When it comes to your friend, you’re not going to ditch them. But when it comes to you and your own wellbeing, having good intentions doesn’t always translate to taking action.


It’s a similar story with money. Most people know they should save money. They have sincere intentions to put some dollars aside for a rainy day. But just like last year’s New Year’s resolutions – your noble intentions often don’t graduate into actually doing the things. Somehow, when it comes to intention versus action, action hardly ever wins.

So how do you flip the switch and start looking after your own best interests? One powerful way is to make a habit of it.


Habits are our brain’s way of saving power. They’re automatic behaviours or rituals that reduce the effort needed for decision-making. That means habits replace thinking. So, if we can train our brains to automatically do the things that are best for our bank balance, we’re winning. The idea is to make the action we want to be doing part of our routine, rather than a conscious decision we have to make all the time. Sounds complicated, but it doesn’t have to be. The trick is to use cues, start small and do it often.


New habits – bad or good – happen in response to a cue. For example, you might realise you mindlessly head to the kitchen for a snack at the same time every afternoon. Time is a cue. Or maybe when you go to the gym, you start at the same treadmill every time. Location is a cue.

To really get a savings habit humming, it helps to work out the cue that’s going to trigger you into putting that money aside, every time. For example, getting paid might be your cue to save. And the more specific you are about when you take action after the cue, the more likely you are to do it.
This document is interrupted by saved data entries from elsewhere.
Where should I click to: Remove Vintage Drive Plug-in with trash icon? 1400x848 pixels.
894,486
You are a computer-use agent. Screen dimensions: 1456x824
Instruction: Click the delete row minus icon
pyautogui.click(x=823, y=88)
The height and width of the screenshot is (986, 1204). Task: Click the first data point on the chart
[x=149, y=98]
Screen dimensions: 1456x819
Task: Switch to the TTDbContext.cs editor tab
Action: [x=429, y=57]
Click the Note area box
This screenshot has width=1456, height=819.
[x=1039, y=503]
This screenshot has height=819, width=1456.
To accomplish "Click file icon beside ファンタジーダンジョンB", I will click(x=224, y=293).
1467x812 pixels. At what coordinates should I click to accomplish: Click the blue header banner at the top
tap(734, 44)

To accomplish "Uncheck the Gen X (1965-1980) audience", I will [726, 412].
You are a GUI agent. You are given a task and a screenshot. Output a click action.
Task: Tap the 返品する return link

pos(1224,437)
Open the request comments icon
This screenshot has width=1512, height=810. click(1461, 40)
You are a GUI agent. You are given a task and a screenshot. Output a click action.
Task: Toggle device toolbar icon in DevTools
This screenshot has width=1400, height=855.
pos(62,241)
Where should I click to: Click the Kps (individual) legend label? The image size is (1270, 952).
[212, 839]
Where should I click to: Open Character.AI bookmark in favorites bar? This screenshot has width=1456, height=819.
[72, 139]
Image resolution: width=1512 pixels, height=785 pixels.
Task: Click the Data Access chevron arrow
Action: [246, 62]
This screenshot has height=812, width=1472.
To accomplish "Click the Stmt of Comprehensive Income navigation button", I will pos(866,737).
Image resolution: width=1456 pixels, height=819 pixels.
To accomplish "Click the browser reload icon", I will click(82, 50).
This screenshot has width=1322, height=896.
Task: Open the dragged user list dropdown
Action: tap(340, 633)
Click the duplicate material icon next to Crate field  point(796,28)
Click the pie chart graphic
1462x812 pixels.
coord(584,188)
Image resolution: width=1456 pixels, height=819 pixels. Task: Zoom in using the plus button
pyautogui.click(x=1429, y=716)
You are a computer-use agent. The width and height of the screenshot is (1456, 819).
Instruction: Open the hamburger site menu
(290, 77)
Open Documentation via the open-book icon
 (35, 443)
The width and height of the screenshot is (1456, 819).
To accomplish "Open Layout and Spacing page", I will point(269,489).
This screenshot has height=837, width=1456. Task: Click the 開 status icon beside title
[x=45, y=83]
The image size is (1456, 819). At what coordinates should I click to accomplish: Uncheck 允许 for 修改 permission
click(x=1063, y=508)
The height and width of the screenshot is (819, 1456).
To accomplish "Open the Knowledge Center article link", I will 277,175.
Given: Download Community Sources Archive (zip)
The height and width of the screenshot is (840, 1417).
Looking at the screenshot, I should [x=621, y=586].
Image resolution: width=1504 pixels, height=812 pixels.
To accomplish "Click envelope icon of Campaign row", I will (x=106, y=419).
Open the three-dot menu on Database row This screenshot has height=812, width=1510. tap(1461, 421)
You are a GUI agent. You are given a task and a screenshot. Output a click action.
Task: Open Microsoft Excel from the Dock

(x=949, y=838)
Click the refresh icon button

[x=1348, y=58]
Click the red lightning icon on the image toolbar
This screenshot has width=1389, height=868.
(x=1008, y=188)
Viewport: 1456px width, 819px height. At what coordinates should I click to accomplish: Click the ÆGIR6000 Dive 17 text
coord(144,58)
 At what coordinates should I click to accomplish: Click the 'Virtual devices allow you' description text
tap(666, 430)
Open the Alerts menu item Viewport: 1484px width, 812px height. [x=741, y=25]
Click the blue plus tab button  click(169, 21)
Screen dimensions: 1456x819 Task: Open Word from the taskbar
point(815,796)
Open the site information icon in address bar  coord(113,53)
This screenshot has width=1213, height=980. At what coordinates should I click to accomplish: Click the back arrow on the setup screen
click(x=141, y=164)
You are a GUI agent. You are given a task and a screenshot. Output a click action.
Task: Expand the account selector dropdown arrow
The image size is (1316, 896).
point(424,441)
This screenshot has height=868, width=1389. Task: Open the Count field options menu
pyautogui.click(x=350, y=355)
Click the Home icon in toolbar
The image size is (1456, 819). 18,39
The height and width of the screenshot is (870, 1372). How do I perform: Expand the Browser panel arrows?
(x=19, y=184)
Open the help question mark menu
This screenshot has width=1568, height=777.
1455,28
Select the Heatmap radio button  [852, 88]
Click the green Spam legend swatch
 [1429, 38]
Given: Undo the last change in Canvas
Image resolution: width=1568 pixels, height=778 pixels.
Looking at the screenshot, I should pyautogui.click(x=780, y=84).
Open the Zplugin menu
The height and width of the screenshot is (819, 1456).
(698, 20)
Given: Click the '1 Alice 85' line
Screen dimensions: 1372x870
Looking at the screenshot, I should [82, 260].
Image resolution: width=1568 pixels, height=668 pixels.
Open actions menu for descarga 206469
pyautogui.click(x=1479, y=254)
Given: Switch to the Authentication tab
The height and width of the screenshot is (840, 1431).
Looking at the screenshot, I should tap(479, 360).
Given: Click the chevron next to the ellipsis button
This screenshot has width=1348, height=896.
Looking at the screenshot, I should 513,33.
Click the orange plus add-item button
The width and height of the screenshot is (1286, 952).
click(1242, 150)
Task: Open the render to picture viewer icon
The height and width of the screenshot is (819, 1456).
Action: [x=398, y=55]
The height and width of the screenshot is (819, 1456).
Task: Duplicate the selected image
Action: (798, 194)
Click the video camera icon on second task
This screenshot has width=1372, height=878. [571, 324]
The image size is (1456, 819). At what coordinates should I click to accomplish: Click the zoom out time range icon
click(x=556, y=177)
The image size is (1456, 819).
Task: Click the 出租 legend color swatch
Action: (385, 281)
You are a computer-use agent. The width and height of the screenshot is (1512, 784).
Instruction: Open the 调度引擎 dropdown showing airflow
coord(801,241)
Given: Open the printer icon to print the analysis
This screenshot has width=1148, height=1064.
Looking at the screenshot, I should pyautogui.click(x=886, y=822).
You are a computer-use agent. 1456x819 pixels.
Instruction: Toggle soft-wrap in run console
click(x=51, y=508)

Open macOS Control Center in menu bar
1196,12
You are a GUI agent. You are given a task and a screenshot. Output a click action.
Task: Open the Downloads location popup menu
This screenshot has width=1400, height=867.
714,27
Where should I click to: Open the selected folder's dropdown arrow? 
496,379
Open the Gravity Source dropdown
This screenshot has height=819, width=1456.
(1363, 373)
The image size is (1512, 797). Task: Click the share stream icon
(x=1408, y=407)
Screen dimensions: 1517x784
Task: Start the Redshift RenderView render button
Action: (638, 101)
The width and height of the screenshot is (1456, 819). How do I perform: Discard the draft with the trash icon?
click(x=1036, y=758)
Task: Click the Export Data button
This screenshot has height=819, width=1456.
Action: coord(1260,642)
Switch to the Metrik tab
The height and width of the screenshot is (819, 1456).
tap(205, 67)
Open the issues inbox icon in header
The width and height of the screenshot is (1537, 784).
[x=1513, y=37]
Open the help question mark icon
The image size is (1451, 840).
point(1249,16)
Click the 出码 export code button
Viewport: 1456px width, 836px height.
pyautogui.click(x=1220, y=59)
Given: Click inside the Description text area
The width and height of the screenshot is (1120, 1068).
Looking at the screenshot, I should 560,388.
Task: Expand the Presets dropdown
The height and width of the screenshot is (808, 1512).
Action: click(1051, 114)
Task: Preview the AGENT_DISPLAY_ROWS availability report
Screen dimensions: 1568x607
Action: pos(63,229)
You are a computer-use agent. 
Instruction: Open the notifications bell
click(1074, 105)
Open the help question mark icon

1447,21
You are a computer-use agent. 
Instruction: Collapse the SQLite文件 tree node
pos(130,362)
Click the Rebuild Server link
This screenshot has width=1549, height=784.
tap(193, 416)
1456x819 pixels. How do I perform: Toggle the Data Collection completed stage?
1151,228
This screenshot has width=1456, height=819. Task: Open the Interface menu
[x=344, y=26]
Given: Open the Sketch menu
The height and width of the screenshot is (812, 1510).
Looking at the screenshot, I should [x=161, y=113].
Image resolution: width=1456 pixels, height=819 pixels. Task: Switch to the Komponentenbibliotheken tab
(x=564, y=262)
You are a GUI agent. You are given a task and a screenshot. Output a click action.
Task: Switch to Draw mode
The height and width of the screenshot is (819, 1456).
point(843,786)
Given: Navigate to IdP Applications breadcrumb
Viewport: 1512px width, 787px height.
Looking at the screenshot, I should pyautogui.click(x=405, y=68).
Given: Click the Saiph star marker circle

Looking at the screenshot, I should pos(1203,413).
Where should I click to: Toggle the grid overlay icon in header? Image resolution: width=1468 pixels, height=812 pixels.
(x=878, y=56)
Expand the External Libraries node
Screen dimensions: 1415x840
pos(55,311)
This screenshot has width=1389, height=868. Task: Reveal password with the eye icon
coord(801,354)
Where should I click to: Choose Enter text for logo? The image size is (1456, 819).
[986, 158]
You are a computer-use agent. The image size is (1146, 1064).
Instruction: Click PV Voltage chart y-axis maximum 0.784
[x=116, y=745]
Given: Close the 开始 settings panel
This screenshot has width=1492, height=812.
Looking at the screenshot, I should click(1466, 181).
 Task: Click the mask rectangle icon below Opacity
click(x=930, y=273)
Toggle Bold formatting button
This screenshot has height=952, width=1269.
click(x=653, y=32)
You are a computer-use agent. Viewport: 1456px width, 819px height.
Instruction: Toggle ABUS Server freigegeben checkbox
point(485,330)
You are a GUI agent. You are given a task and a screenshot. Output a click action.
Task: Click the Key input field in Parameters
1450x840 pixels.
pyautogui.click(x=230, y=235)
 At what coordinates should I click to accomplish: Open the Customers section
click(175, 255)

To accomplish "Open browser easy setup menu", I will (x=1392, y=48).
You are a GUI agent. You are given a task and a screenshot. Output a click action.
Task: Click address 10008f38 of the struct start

In this example, you might set up an alert for when your pay hits your account and commit to yourself to transfer $50 to your savings account as soon as you get the alert.


If saving more money is your goal, it may be helpful to start with an amount that’s not going to dramatically impact your life. If you set your expectations too high and fail, it can be pretty deflating. But if you start small, you can always build on it, add momentum, scale up and get that snowball rolling. The point is to do it regularly and stick to it. Weekly, monthly – whatever works for you. There are no rules. But the more you do it, the more it becomes second nature. And then it’s a habit.


Falling off the wagon happens. Unexpected things happen too. What would you tell your friend if they suffered a setback? Most of us are kinder and give better advice when we’re talking to our friends compared to dealing with our own mistakes or problems. So if you stuff up your savings goal for a minute, or suffer a setback because of things beyond your control, it doesn’t help to beat yourself up about it or think negative thoughts. Plan to get back on track as quickly as you can.


The bottom line is the journey from Intentiontown to Actionville is a lot quicker if you take the shortcut across Habit Bridge. And the trip is worth the effort, because it’s your actions (not your intentions) that will help you to be better off.